• TASKS TO CARRY OUT
#1 Quote the Barbara Byer passage from "on a Mission" to "the ALS Storm.".
#2 In the Barbara Byer passage, what is the title of the guide for families facing a loved one with ALS?
#3 Summarize the Barbara Byer passage in two sentences.

• EXCERPTED PASSAGE

A Mother and Memoirist

on a Mission

In early 2021, Barbara Byer sent me the first chapters of her beautiful, bittersweet memoir-under construction - a stunning tribute to and testimony of a mother’s love as she supports, advocates and wrestles with her son’s diagnosis of ALS. Those pages set a multi-stage process into motion that began with a discussion of the book’s shape, review of the story’s narrative arc, navigation into writing obstacles and a dig into the sentences.

By the summer of 2023, Barbara had completed the manuscript, mulled over publishing options and on her 80th birthday, Shatterproof: A Mother’s Memoir of Love and Loss was released into the world.


Soon after, a second book followed -  a guide for families facing a loved one with ALS titled Pathways Through the ALS Storm.

Grappling with the death of a child is heartrending on its own. Taking the story to the page in a way that makes meaning and healing for writer and reader is heart lifting and inspirational. Barbara’s publishing story is a map of the often circuitous path a book travels to become itself.

• RECORDS SHOWN
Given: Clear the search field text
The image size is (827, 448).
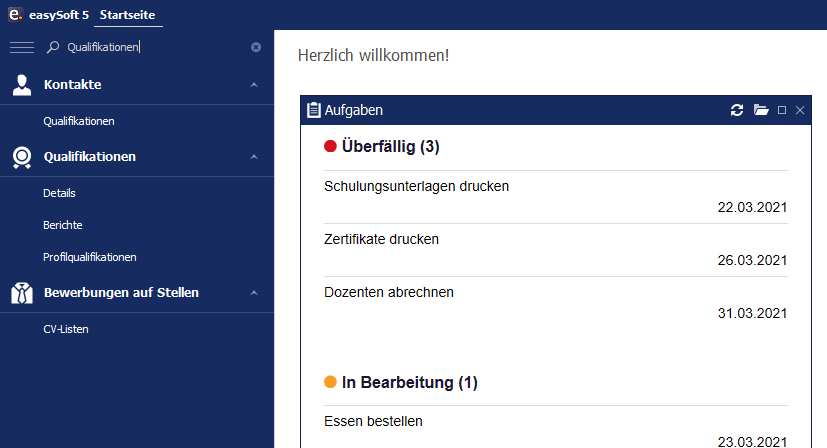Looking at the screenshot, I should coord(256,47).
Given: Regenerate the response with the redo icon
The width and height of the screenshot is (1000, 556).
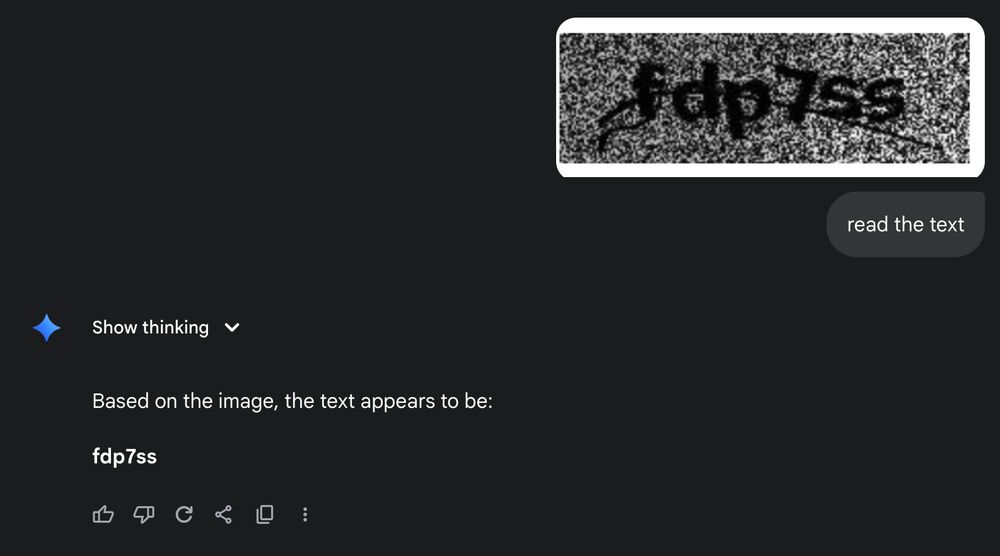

• ANSWERS TO THE PROBLEMS
#1
on a Mission

In early 2021, Barbara Byer sent me the first chapters of her beautiful, bittersweet memoir-under construction - a stunning tribute to and testimony of a mother’s love as she supports, advocates and wrestles with her son’s diagnosis of ALS. Those pages set a multi-stage process into motion that began with a discussion of the book’s shape, review of the story’s narrative arc, navigation into writing obstacles and a dig into the sentences.

By the summer of 2023, Barbara had completed the manuscript, mulled over publishing options and on her 80th birthday, Shatterproof: A Mother’s Memoir of Love and Loss was released into the world.


Soon after, a second book followed -  a guide for families facing a loved one with ALS titled Pathways Through the ALS Storm.

#2 Pathways Through the ALS Storm

#3 In early 2021, Barbara Byer sent the first chapters of a memoir about a mother's love as she supports, advocates for and wrestles with her son's ALS diagnosis. By the summer of 2023 she had completed the manuscript, and Shatterproof: A Mother's Memoir of Love and Loss was released on her 80th birthday, followed soon after by a guide for families titled Pathways Through the ALS Storm.